* [Requirements]
Rewrite the material from the line containing "Open the Filtres" through the line containing "pyautogui.click(x=279, y=302)", switching "Zaplanuj" to "Schedule" and leaving everything else unchanged.

Click-target material
####################
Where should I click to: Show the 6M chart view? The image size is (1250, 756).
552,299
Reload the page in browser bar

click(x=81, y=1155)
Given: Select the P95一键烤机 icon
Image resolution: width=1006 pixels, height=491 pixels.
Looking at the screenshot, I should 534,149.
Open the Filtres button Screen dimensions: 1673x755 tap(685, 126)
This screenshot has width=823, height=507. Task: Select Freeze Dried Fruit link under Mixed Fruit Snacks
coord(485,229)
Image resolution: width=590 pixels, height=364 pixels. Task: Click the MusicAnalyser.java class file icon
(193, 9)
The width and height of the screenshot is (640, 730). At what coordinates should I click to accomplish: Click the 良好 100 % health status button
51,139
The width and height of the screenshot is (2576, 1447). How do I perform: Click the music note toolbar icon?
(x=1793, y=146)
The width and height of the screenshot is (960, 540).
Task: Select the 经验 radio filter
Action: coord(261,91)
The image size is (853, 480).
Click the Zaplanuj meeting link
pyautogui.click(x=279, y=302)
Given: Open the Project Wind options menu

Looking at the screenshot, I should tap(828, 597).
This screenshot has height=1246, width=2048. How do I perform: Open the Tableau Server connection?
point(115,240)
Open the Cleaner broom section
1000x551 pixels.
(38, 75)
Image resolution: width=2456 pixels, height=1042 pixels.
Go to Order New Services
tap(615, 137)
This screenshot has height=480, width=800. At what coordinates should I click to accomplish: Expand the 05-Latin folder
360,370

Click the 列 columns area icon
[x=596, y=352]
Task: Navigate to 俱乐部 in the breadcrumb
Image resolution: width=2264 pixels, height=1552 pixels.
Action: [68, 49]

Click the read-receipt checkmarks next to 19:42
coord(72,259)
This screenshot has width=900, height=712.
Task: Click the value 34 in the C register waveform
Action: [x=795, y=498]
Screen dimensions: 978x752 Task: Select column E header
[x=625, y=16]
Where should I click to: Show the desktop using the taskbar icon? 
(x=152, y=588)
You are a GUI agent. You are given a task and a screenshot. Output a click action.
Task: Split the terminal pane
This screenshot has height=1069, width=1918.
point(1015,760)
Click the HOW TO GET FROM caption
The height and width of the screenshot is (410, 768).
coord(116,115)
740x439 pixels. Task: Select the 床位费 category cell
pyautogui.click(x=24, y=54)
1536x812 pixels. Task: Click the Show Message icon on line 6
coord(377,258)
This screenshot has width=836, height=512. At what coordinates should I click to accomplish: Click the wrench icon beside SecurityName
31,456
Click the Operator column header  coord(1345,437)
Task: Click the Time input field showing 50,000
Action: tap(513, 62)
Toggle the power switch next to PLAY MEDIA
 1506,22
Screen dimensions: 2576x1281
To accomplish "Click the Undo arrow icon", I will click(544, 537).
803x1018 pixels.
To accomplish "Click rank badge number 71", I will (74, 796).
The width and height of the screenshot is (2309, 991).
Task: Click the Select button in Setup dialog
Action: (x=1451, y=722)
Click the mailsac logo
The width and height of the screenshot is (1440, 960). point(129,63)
####################
* [Result for this exercise]
Open the Filtres button Screen dimensions: 1673x755 tap(685, 126)
This screenshot has width=823, height=507. Task: Select Freeze Dried Fruit link under Mixed Fruit Snacks
coord(485,229)
Image resolution: width=590 pixels, height=364 pixels. Task: Click the MusicAnalyser.java class file icon
(193, 9)
The width and height of the screenshot is (640, 730). At what coordinates should I click to accomplish: Click the 良好 100 % health status button
51,139
The width and height of the screenshot is (2576, 1447). How do I perform: Click the music note toolbar icon?
(x=1793, y=146)
The width and height of the screenshot is (960, 540).
Task: Select the 经验 radio filter
Action: coord(261,91)
The image size is (853, 480).
Click the Schedule meeting link
pyautogui.click(x=279, y=302)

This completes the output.